Warisan Paus Fransiskus: Ketulusan, Kesederhanaan & Seruan Perdamaian
Kepergian Paus Fransiskus bukan hanya meninggalkan duka bagi umat Katolik, tetapi juga menyisakan jejak kemanusiaan.

Jakarta, TheStanceID - Paus Fransiskus tidak hanya mencetak sejarah karena menjadi Paus pertama dari Amerika Latin, tetapi juga keberaniannya mengarahkan Gereja Katolik menjadi lebih inklusif dan berpihak pada kaum terpinggirkan.
Duka mendalam menyelimuti dunia khususnya para umat Katolik, pemilik nama asli Jorge Mario Bergoglio itu meninggal dunia di usia 88 tahun, pada Senin (21/4/2025). Kabar kematiannya disampaikan oleh Kardinal Kevin Farrel pada pagi waktu setempat.
“Saudara-saudari terkasih, dengan kesedihan yang mendalam saya harus mengumumkan kematian Bapa Suci kita Fransiskus. Pukul 07.35 pagi ini, Uskup Roma, Fransiskus, kembali ke rumah Bapa,” ujar Kardinal Kevin Farrel.
Paus dilaporkan mengidap pneumonia ganda, infeksi serius yang menyerang kedua paru-paru secara bersamaan, yang memperburuk kesehatannya.
Kondisi tersebut diakibatkan peradangan kantung udara dalam paru-paru. Alhasil, penderita sulit bernafas, mengalami rasa nyeri pada dada, batuk berdahak, demam menggigil, detak jantung yang cepat, kelelahan yang parah, hingga mual dan muntah.
Penyakit ini biasa diidap pasien lanjut usia. Namun juga bisa disebabkan penyakit kronis bawaan seperti diabetes, penyakit jantung dan paru-paru. Termasuk juga karena merokok atau terpapar asap rokok, serta kekebalan tubuh yang melemah.

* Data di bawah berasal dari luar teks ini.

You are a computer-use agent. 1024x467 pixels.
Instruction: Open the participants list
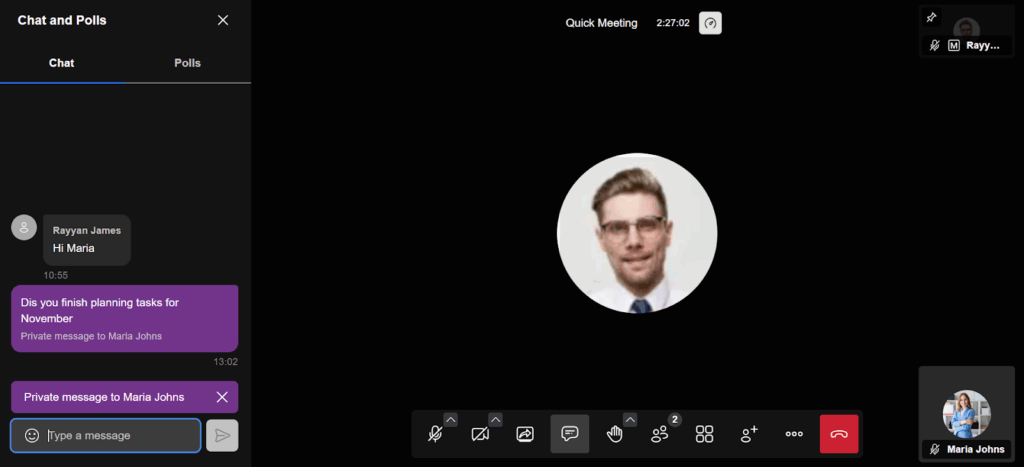coord(660,434)
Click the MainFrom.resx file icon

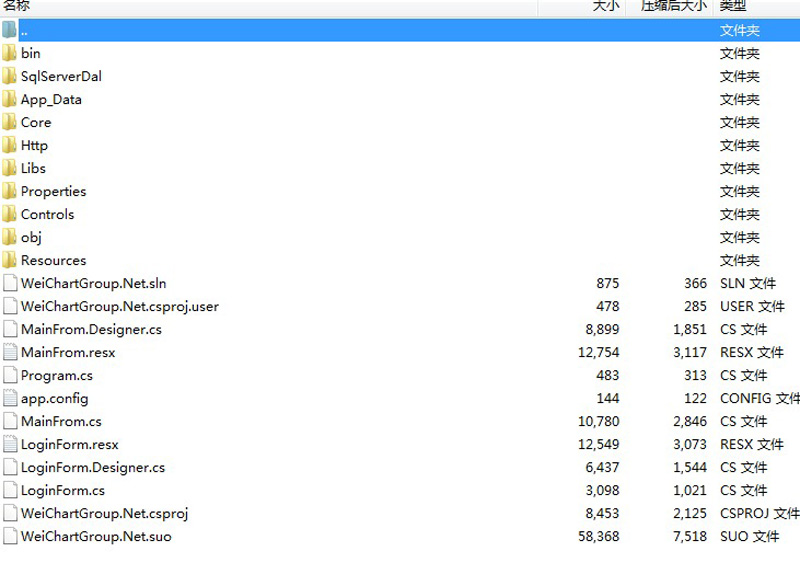point(10,352)
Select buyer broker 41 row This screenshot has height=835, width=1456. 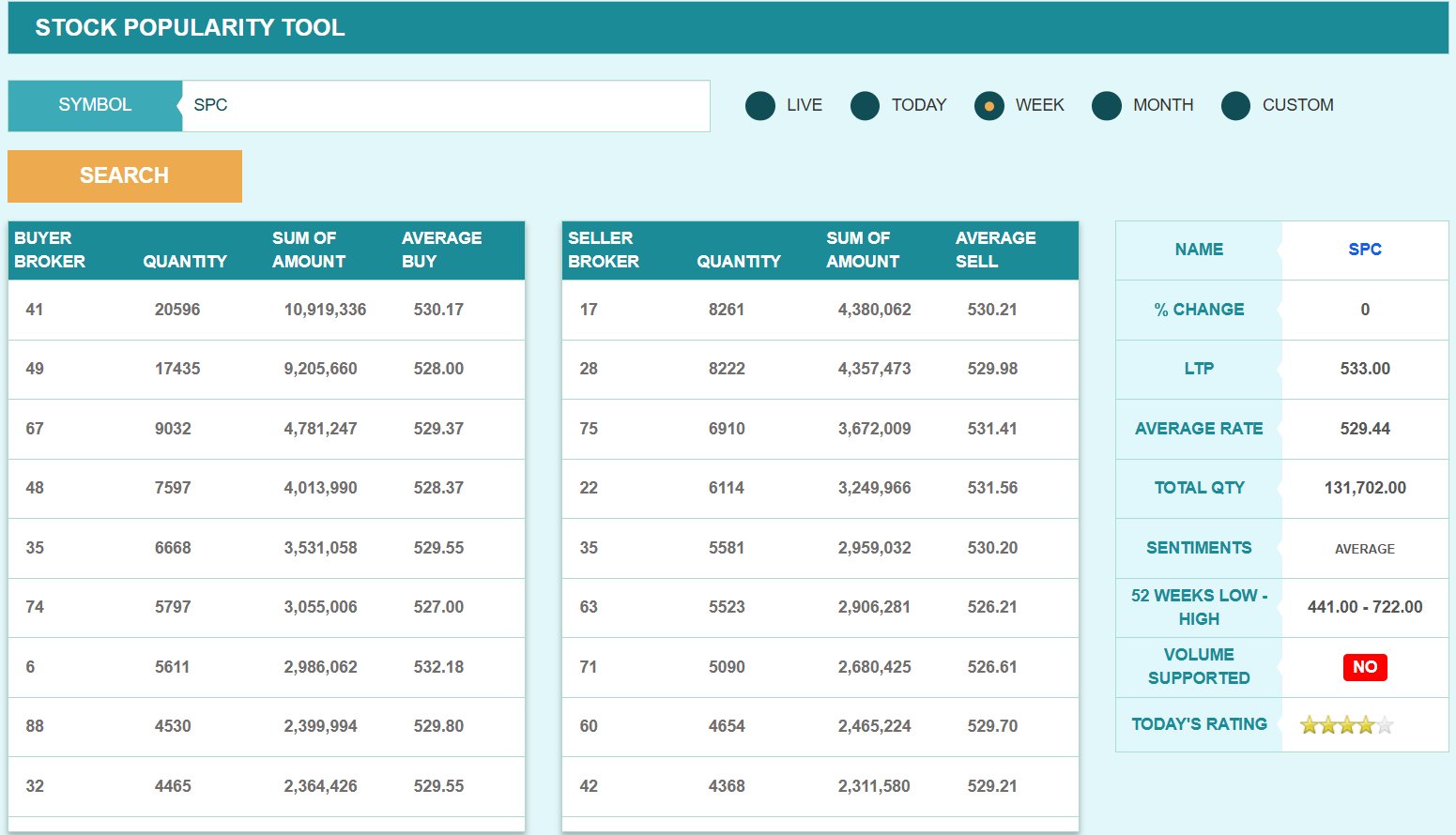35,310
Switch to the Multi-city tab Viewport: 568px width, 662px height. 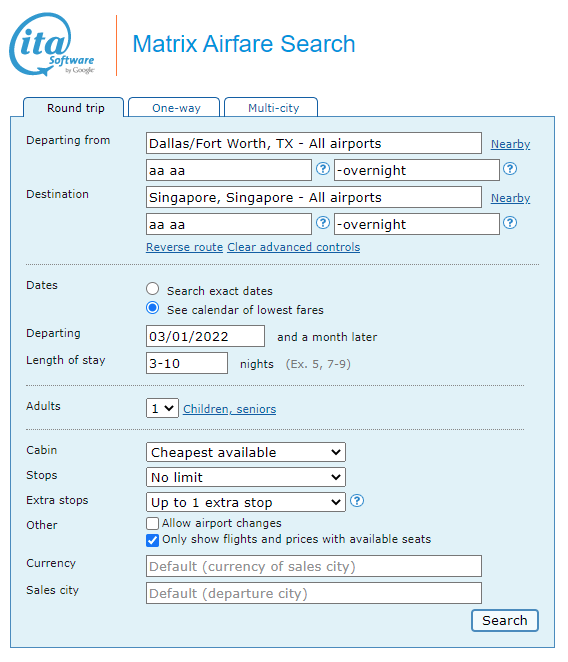(271, 107)
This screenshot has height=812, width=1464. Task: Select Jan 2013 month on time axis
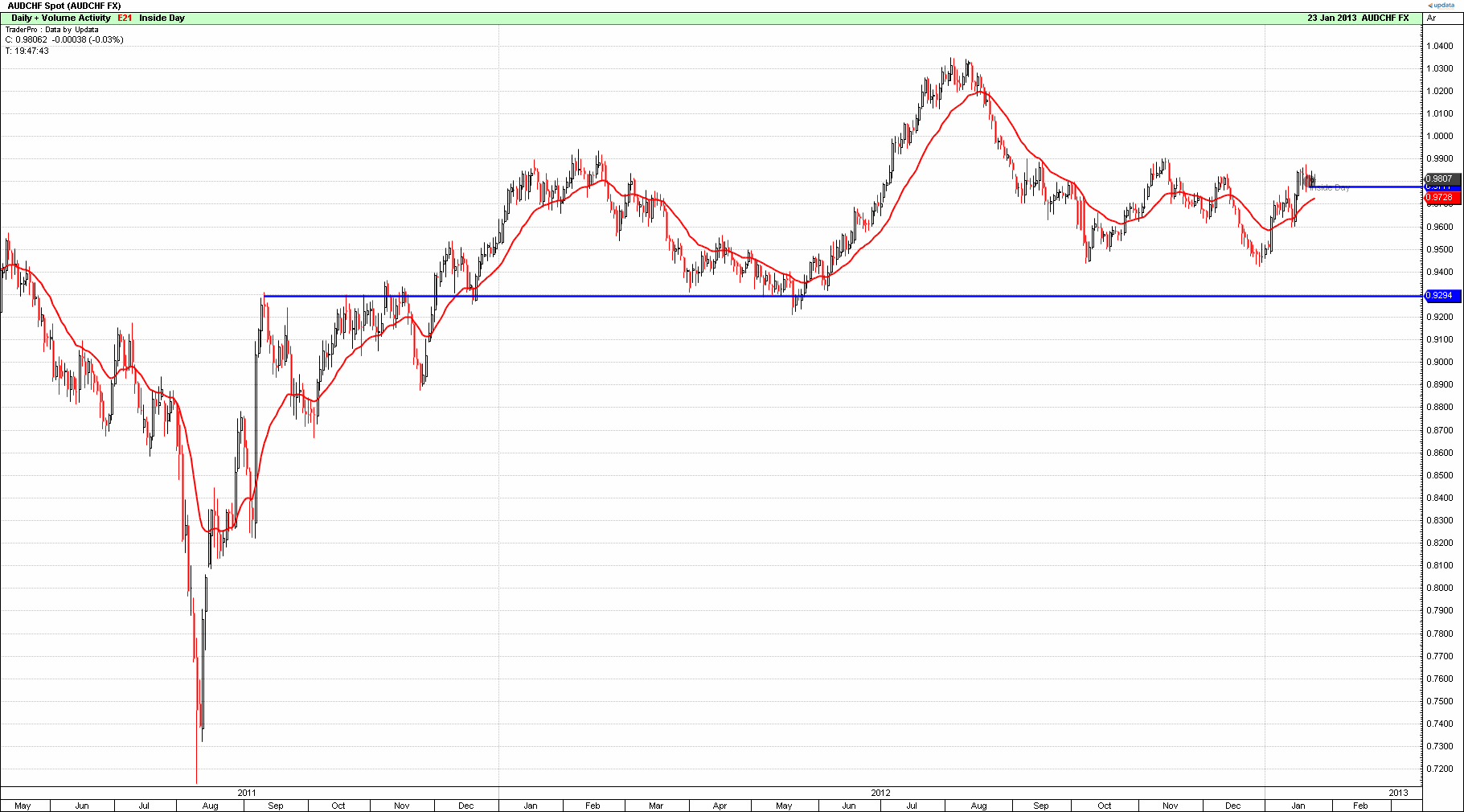[1298, 806]

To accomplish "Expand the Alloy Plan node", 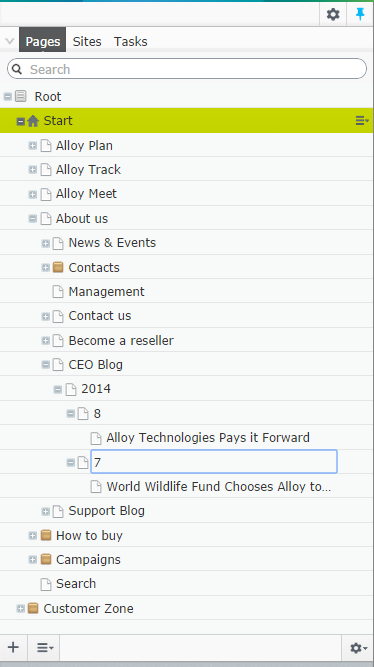I will point(32,145).
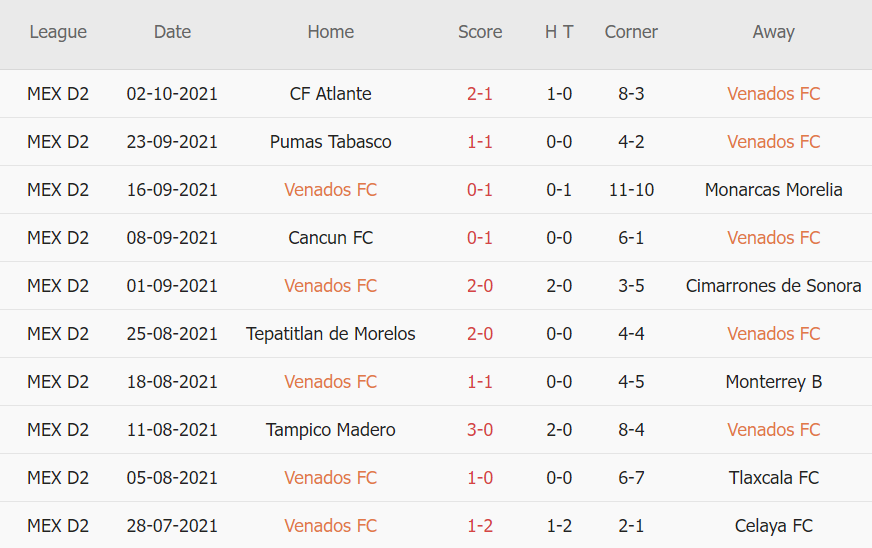This screenshot has height=548, width=872.
Task: Click Monterrey B away team
Action: point(773,382)
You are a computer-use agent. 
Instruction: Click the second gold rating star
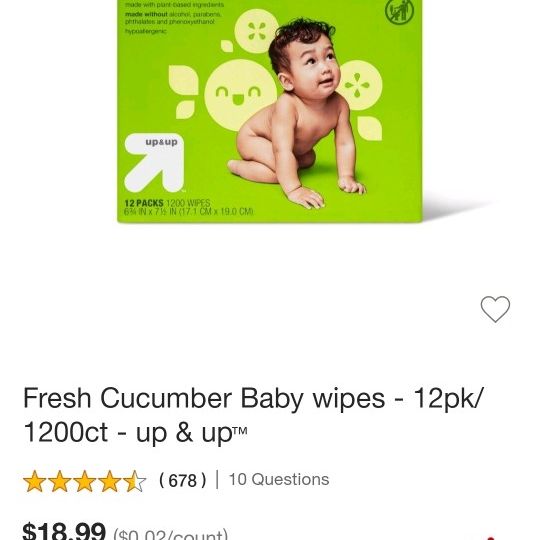tap(59, 481)
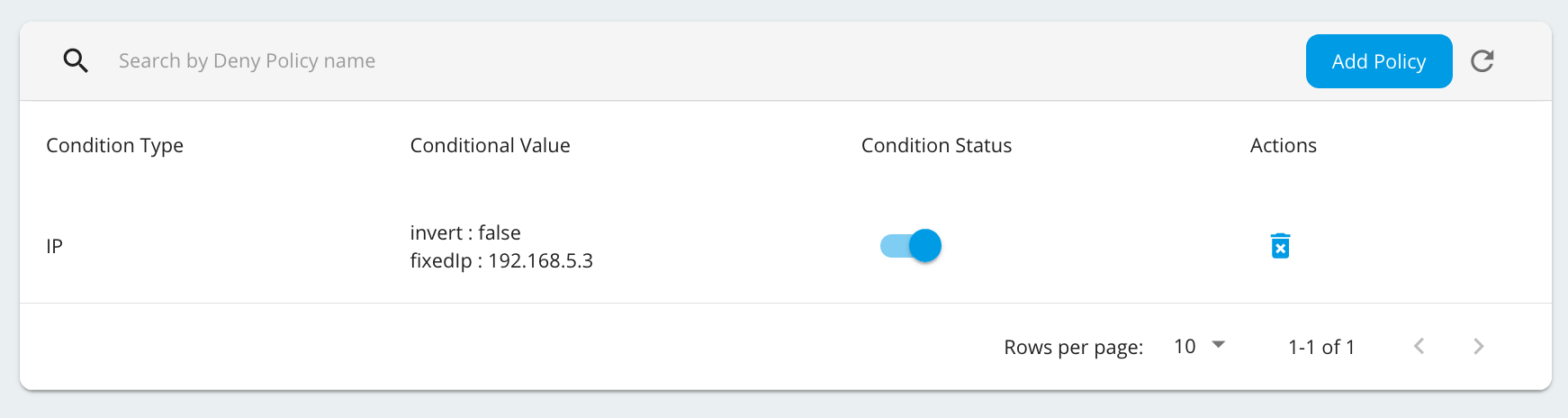Click the Condition Status column header

click(x=936, y=146)
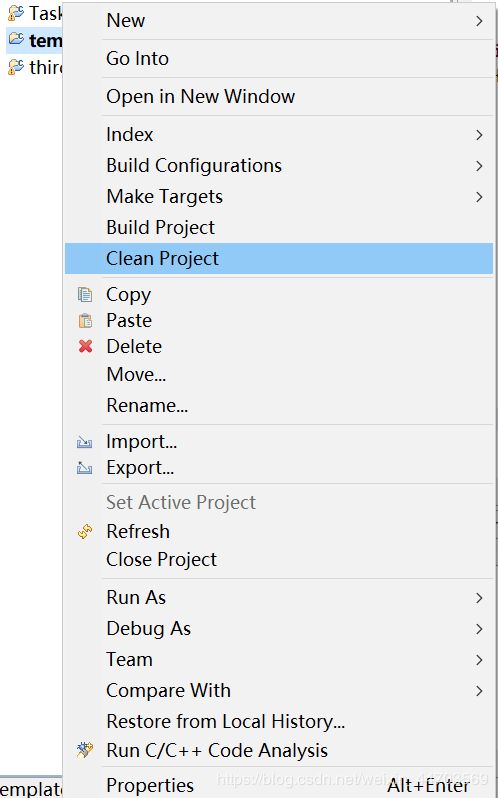Select the Task project in the tree
The width and height of the screenshot is (498, 798).
(35, 14)
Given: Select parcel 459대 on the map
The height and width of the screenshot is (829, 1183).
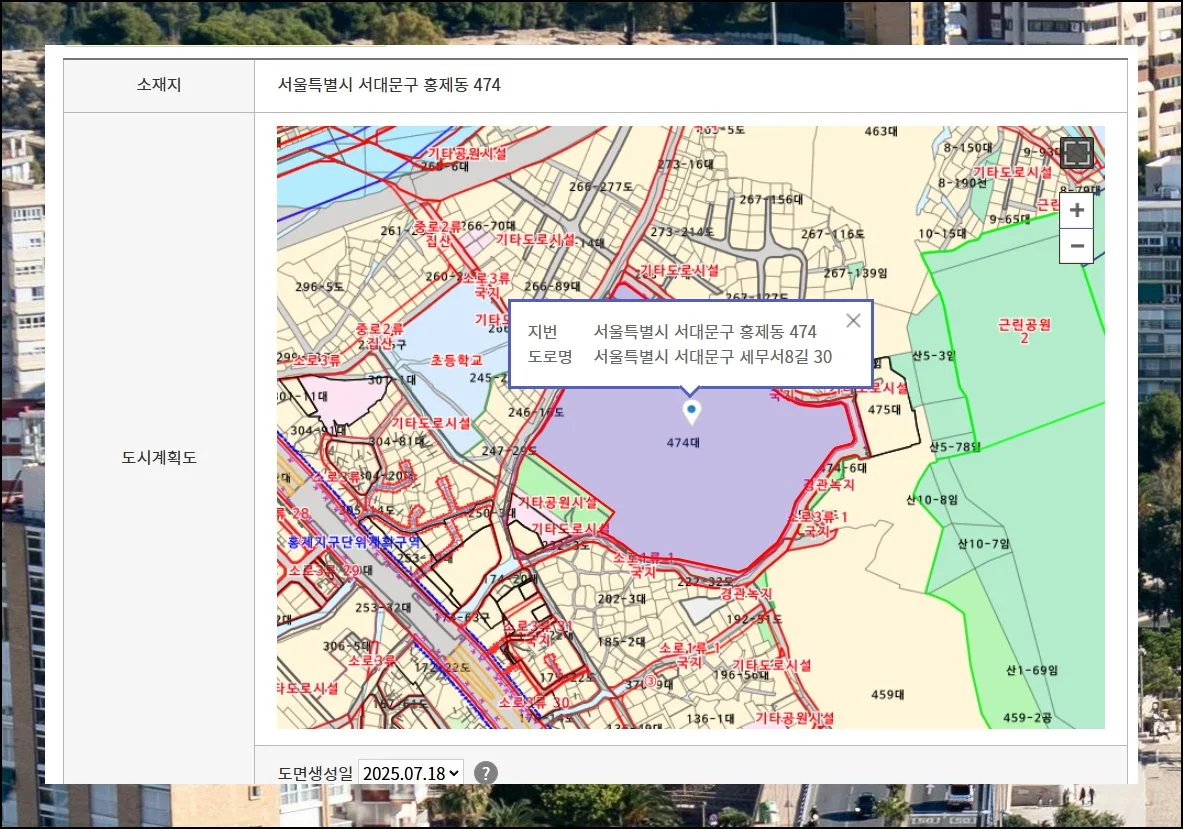Looking at the screenshot, I should tap(887, 694).
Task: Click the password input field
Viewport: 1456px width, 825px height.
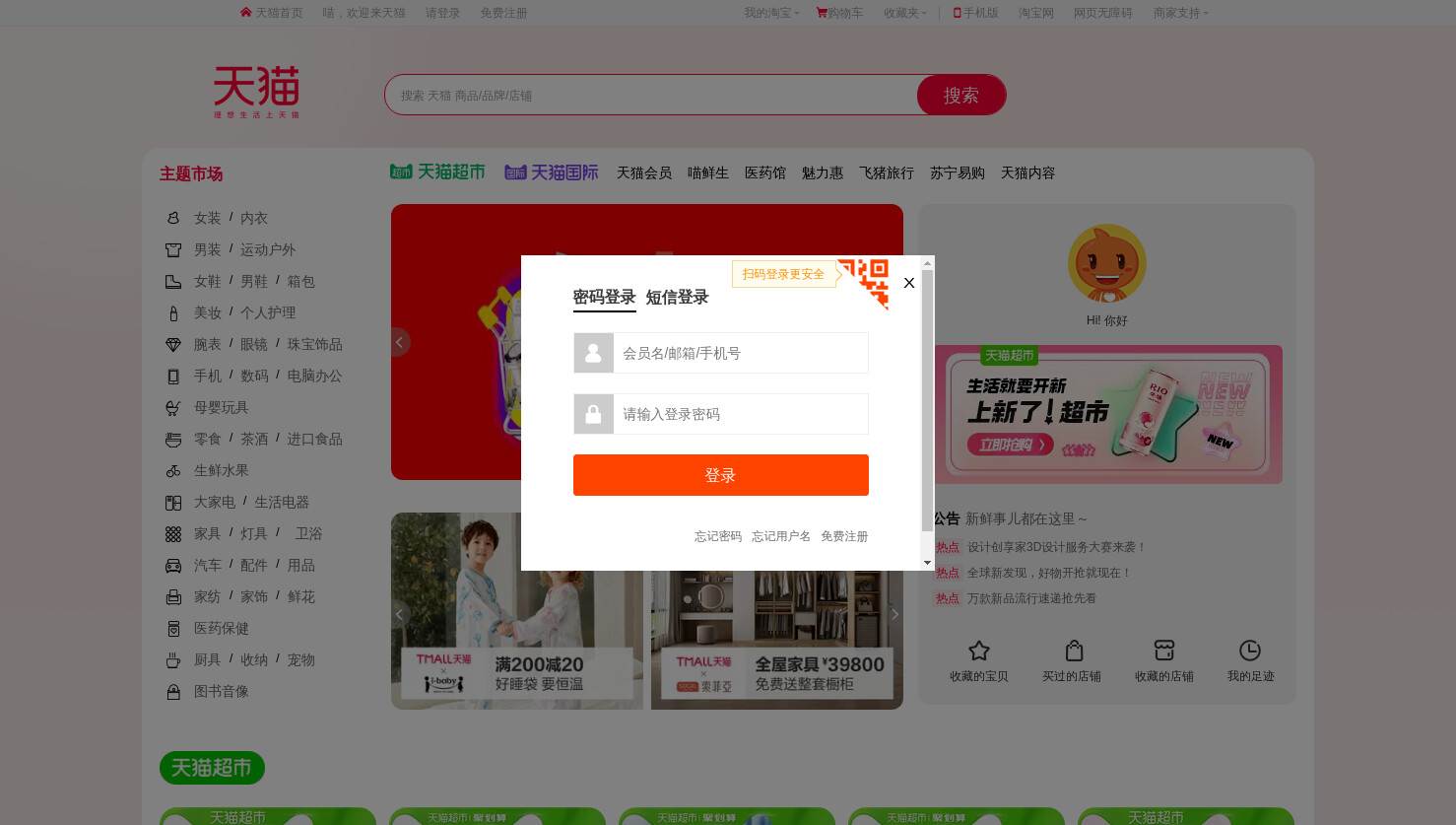Action: (x=721, y=414)
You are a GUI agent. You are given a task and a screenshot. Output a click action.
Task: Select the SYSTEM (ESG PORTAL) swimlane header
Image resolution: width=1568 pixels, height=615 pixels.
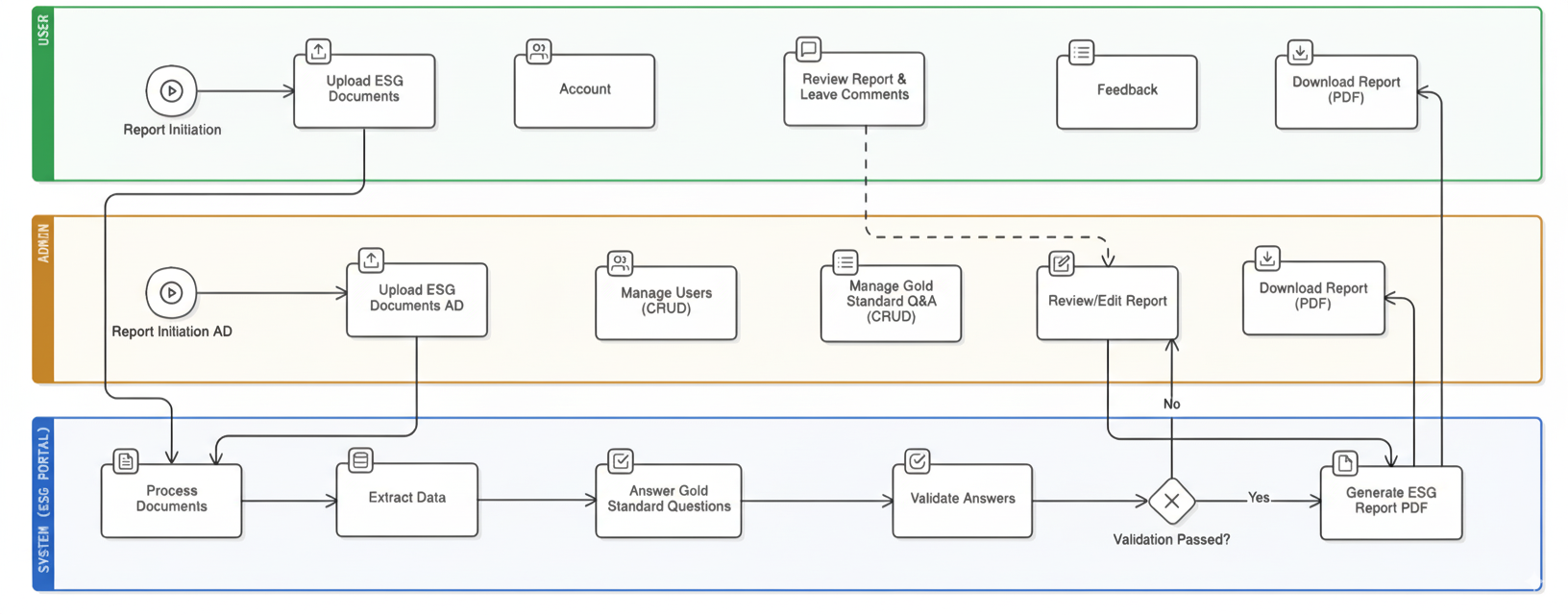point(43,503)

Dalam pesan terakhirnya, Paus menyerukan agar Israel melakukan gencatan senjata terhadap Palestina, sebuah penegasan terakhir dari komitmennya terhadap perdamaian global.
Dikutip dari Vatican News, Kardinal Farrel menuturkan bahwa Paus Fransiskus mendedikasikan hidupnya untuk melayani Tuhan dan gereja. Dia sekuat tenaga mengajarkan untuk fokus menghayati nilai Injil dengan kesetiaan, keberanian, dan kasih universal.
“Dengan rasa syukur yang besar atas teladannya sebagai murid sejati Tuhan Yesus, kami menyerahkan jiwa Paus Fransiskus kepada kasih yang tak terbatas dan penuh belas kasihan dari Tuhan Yang Maha Esa dan Tritunggal,” ucap Kardinal Farrel.
Memikirkan Rakyat Gaza
Sehari sebelumnya, Minggu (20/4/2025) Paus sempat hadir dalam waktu singkat di Lapangan Santo Petrus untuk merayakan Paskah. Meski hadir, Paskah dipimpin seorang Kardinal Angelo Comastri, sebab Paus masih dalam masa pemulihan.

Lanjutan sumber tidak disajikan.